Property Ownership Fairness Act: Protecting Property Rights

 

property-rightsBy Timothy and Christina Sandefur

Nearly a decade ago, the United States Supreme Court delivered one of the most controversial decisions in its history, Kelo v. City of New London, upholding a decision by state officials to seize private homes through eminent domain to make way for a massive redevelopment project to benefit powerful private developers. The ruling triggered outrage across the political spectrum. In response, Americans sought to safeguard their property rights through reforms at the state level. While some of these endeavors were successful, most were hampered by loopholes or ineffective tinkering with procedural details, thus leaving property rights as vulnerable as ever.

Arizona was different. In 2006, that state’s voters overwhelmingly approved the Private Property Rights Protection Act, one of the strongest protections for property rights in the nation. The Act is an excellent model for states that want to provide meaningful security for one of the most essential human rights: the right to ownership.

While in an eminent domain case, the government takes outright ownership of a person’s property, the government can also take away property through regulations that bar owners from using, selling, or building on their land. Such restrictions block people from pursuing the purpose for which they bought the property—thus taking away their property rights just as much as an eminent domain condemnation does—but because the government does not technically take the title to the land, judges often hold that owners are not entitled to any “just compensation” at all. Under this rule, people are often forbidden from using their property, but are then stuck with the purchase price, the taxes, the loan payments, the possible liability if someone is injured on the land—and such regulations often reduce the property’s value so much that the owner also cannot sell it.

Consider just one of the many ways land-use regulations interfere with the rights of homeowners and stifle economic opportunity: restrictions on short-term rentals. The advent of the so-called Sharing Economy has opened new opportunities for property owners to make money and improve their local economies—and to benefit consumers with greater choice and lower prices. Airbnb and VRBO.com in particular have opened a new era for vacationers and others looking for places to spend the night.

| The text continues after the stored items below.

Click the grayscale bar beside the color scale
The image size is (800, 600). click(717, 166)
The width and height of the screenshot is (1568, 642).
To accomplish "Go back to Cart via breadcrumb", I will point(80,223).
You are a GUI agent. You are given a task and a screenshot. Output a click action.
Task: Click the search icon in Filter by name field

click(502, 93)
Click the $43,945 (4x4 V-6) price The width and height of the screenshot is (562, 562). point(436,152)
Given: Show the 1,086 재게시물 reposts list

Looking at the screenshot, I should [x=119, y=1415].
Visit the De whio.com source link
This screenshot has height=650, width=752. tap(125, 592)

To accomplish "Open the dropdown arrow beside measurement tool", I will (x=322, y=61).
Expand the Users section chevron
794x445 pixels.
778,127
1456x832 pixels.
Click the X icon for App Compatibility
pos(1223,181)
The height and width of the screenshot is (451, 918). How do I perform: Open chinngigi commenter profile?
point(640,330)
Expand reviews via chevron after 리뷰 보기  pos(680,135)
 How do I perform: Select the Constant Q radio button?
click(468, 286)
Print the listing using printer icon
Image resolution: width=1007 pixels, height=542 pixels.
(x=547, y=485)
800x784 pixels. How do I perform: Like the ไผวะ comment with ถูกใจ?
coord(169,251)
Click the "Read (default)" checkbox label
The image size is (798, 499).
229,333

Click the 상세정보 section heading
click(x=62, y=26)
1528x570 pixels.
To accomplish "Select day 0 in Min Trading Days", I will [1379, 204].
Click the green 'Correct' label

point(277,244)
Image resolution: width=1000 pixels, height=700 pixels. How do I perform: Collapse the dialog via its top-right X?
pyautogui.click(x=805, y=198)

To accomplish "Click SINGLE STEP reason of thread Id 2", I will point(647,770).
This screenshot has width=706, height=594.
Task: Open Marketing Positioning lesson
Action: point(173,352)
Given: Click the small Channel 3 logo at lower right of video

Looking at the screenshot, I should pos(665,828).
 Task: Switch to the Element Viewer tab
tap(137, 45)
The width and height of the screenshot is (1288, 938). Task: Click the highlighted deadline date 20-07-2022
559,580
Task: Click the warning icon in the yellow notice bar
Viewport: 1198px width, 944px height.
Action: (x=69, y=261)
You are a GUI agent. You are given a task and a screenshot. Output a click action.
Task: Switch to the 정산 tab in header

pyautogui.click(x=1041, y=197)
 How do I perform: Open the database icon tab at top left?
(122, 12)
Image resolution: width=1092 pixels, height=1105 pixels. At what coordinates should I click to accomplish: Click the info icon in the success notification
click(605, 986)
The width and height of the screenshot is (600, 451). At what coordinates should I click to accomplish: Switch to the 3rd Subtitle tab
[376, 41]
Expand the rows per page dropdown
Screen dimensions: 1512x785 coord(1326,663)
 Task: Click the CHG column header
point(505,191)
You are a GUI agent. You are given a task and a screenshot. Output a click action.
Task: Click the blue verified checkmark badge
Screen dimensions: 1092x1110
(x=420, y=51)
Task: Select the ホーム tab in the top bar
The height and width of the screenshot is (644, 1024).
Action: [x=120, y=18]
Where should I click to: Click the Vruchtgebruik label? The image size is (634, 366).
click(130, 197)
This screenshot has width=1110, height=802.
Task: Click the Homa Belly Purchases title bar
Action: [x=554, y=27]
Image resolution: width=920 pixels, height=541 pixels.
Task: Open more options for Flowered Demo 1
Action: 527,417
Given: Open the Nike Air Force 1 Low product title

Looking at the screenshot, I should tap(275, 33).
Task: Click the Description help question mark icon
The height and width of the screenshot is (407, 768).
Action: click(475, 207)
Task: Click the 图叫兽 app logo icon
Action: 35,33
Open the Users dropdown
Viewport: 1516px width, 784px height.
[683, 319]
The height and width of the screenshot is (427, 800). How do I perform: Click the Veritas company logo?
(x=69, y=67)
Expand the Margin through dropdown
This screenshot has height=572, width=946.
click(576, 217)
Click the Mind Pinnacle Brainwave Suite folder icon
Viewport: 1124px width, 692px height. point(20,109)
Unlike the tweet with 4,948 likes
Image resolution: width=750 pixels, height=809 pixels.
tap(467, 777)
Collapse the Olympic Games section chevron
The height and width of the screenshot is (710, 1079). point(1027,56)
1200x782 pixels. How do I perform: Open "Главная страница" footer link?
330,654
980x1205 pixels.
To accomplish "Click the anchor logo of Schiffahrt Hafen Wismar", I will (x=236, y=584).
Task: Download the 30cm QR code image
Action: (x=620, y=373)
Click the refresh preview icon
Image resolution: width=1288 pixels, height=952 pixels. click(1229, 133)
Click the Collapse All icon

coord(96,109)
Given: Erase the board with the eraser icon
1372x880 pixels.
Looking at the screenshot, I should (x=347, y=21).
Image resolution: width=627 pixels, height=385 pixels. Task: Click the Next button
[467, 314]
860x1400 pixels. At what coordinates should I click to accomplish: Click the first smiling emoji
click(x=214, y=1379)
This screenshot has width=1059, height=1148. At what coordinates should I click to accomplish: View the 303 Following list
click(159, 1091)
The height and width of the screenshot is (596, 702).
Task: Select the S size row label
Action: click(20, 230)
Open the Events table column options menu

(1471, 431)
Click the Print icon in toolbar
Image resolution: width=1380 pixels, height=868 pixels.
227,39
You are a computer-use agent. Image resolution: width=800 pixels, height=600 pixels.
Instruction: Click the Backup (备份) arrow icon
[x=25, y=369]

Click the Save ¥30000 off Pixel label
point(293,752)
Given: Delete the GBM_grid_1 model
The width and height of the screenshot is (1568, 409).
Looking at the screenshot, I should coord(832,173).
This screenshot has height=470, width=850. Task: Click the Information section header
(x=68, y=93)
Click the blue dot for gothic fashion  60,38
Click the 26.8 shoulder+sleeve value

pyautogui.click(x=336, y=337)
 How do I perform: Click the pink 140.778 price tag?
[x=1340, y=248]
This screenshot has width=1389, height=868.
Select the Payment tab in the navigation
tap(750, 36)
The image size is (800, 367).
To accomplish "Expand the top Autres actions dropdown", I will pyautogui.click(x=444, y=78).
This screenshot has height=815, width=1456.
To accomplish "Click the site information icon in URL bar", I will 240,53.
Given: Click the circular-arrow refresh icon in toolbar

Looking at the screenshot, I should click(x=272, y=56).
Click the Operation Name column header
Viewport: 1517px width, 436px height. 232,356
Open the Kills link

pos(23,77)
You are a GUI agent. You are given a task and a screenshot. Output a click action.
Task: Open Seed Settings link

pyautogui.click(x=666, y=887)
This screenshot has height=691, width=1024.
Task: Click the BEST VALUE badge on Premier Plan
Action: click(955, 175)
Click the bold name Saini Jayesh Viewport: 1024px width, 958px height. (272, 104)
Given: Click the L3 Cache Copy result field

With expensive hotels no longer the only option, short-term rentals bring people to new destinations and encourage them to patronize the local economy and experience the local atmosphere. To get a sense of how important this revolution is, consider: Airbnb alone offers more rooms than major international hotel chains like Hilton and Marriott, and makes up about 8-17 percent of the short-term rental supply in New York City alone. In 2013, visitors to Coachella Valley, California, booked over a quarter million nights at short-term rental homes, pouring over $272 million into the local economy and creating 2,500 jobs.

Unfortunately, regulators have responded not by welcoming these innovations, but by trying to drive them out of business. Responding to the growing popularity of private rentals, powerful hotel companies and vocal neighbors have urged cities to ban property owners from offering room in their homes to travelers, despite the fact that these restrictions have no connection to government’s legitimate functions of protecting people’s health and safety. From New York to Santa Monica, places with bustling tourism economies are forbidding short-term rentals. Honolulu, which already prohibits rentals of fewer than 30 days, is considering raising fines for those who violate the ban to $10,000 per day. In 2008, Sedona, Arizona, even made renting residential property for fewer than 30 days a crime, punishable by up to six months in jail and a $2,500 fine. Astonishingly, that ordinance defined “rent” so broadly that it would apply to purchasing a time share, contracting for home improvements, and even hiring a babysitter.

Other cities are imposing burdensome regulations, though not complete bans. Rancho Mirage, California, requires at least one occupant be 30 years old, thus discriminating against legal adults who are younger. Nashville, Tennessee, limits the number of properties that may be “non-owner-occupied short-term rentals” to three percent, meaning that property owners like P.J. and Rachel Anderson—a young couple who are often on the road for P.J.’s job and who rent their home while they are away to supplement their income—and Lindsey Vaughn—who invested her children’s college fund in a property in hopes of drawing rental income—are simply out of luck.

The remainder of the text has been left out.